Kaca jendela yang basah akibat hujan diluar menjadi dingin. Aku ingin tahu kapan ini selesai.
"Nora, perhatikan bukumu. Fokus!" Aku jadi terpaksa melihat lagi buku paket lusuh yang banyak sekali coretan hitam. Bahkan meja yang penuh kata-kata tak pantas.
"Dan jangan terus mencoret meja, Nora!" Seru gadis yang menggerai rambutnya jadi terkikik riang.
"Itukan perbuatan kalian!" Aku sudah muak. Cukup sampai sini, CUKUP! Aku segera menjejalkan berbagai barang yang ada di atas mejaku dan segera menutupnya. Menggendong tasku lalu menarik cepat pintu kelas. Suaranya berdebam kencang. Bahkan aku mendengar suara pak guru yang menjerit-jerit. Jangan berteriak dalam kelas lah, fokus lah, jangan membanting pintu lah. Aku menutup telingaku rapat-rapat. Aku tidak mau dengar apapun lagi hingga keluar sekolah. Hujan turun dengan deras. Aku tidak peduli. Aku terus menerobos hujan. Berlari bersama pantofel hitam kesayanganku. Pemberian dari kakak, sebelum Ia pergi jauh merantau dan belum pernah kembali lagi. Bhayangkara, aku masih tidak tahu kenapa Ibu memberimu nama seperti itu.
Aku terus berjalan. Menyusuri pinggiran jalanan yang becek karena hujan ini. Aku sangat suka hujan. Hujan selalu membuatku tenang. Atau seperti kata orang-orang, ingin menangis di saat hujan. Agar tidak ada yang tahu. Aku melihat rerumputan basah. Disitu juga ada halte berwarna kuning. Tapi sepertinya saat tak hujan pun tetap tidak ramai. Karena sekolahku ini bukan di tengah kota yang sesak penduduk. Ya… jadi lebih tenang sih. Kalau orang yang memiliki masalah di kota bisa menginap sebentar disini untuk menjernihkan pikiran. Udara disini masih sejuk. Bisa juga untuk menyembuhkan masalah pernapasan karena polusi udara.
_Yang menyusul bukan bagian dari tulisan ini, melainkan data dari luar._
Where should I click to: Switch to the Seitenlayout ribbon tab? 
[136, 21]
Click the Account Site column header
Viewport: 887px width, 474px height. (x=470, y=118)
Aku berjongkok di halte itu. Menatap daun-daun basah. Bunga-bunga sepertinya menikmatinya. Aku ingin seperti ini terus. Saat masih asik dengan dedaunan, tiba-tiba aku melihat orang yang mendekat. Makin dekat. Kukira dia hanya lewat, tapi kenapa dia menuju kesini? Hingga yang kulihat hanya kakinya saja. Persis didepanku.
"Halo, apa benar ini Nora?" Aku mendongak ke atas dan melihat pria itu. Pria itu terlihat rapi berjas, rambut yang klimis, dan raut muka manis. Bahkan wangi harum melati menyeruak hidungku. Sudah cukup dengan gangguan di sekolah, aku hanya ingin pulang.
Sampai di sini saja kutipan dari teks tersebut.